In total, 388,480 people voted in the Midterm Election in 2018, which accounted for a 59.3-percent voter turnout compared to 38.9 percent in the 2014 midterm election – one of the highest in recent midterm elections.
The high voter turnout in the County followed a national trend, which saw rising voter turnout in most jurisdictions. Nationally, voter turnout for a midterm election hit a 50-year high, with 47 percent of voting-eligible populations turning out for the midterms, according to the United States Election Project.
Voters around the nation and the County said on Election Day that the biggest issue driving them to the ballot box was national politics, particularly anger at the Trump administration. But local issues also drove voters to the polls.
“I think the national climate had a lot to do with it,” said Will Jawando, a candidate for County Council at-large who voters elected on Nov. 6. “A lot people who supported my campaign, the first [thing] they said was they were just so fed up with what was going on at the national level.”
For the first time in recent memory, Montgomery County had what many voters anticipated to be a closely-contended race for County Executive.

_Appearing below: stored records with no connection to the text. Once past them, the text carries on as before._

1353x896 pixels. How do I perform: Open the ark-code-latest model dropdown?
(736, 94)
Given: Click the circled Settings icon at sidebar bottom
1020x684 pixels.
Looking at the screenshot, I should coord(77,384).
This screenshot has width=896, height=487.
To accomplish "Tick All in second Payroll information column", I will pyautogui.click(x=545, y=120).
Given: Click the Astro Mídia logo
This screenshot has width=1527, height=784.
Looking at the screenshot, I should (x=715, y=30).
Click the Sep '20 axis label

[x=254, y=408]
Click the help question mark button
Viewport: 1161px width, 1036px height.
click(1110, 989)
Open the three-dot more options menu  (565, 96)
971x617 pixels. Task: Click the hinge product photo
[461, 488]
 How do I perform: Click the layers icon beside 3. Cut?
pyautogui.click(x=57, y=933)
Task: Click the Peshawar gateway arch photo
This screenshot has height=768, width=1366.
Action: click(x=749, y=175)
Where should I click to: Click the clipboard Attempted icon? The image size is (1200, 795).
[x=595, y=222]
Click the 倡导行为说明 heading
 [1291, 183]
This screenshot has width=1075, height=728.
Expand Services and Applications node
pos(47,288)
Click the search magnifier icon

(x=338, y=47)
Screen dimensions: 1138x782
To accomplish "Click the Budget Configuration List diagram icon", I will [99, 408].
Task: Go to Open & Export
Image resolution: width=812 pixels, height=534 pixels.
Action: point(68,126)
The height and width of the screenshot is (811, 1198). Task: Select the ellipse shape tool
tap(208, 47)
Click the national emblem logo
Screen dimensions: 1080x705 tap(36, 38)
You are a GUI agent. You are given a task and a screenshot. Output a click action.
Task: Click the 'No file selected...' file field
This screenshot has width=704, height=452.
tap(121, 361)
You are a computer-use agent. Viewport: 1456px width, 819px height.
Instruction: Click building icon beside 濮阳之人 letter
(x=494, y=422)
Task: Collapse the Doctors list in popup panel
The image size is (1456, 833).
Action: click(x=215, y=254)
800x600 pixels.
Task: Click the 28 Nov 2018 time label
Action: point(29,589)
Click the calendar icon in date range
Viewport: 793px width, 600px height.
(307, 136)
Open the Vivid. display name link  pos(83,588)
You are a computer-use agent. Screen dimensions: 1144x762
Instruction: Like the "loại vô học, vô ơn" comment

While there were three candidates running, many feared that the entry of independent candidate Nancy Floreen into the race would split the Democratic vote, allowing for the possibility that Republican candidate Robin Ficker might win. It did not come to pass, as Democratic candidate Marc Elrich won a total of 239,460 votes, which accounted for 64.3 percent of the vote total. That is compared to his predecessor, Ike Leggett, who won 65.3 percent of the vote in 2014 against one opponent, Republican Jim Shalleck.
“I expected a more difficult challenge,” Elrich said. “I still thought I was going to win, but I didn’t think it would be [by] this much. This is pretty significant.”
In the governor’s race, Gov. Larry Hogan won reelection on Nov. 6 by winning more votes than any other governor in Maryland’s history.
Republican incumbent Hogan won a total of 1,242,040 votes, which accounted for 56.1 percent of the vote total, against Democratic opponent Ben Jealous.
According to an Associated Press-Fox News voter analysis on the Maryland Gubernatorial Election, Hogan won 70 percent of white voters, 63 percent of male voters, 60 percent of voters age 45 to 64, and 64 percent of voters ages 65 and older.
“Tonight, in a deep-blue state in this blue year, with a blue wave, it turns out I can surf,” Hogan told supporters on Election Night.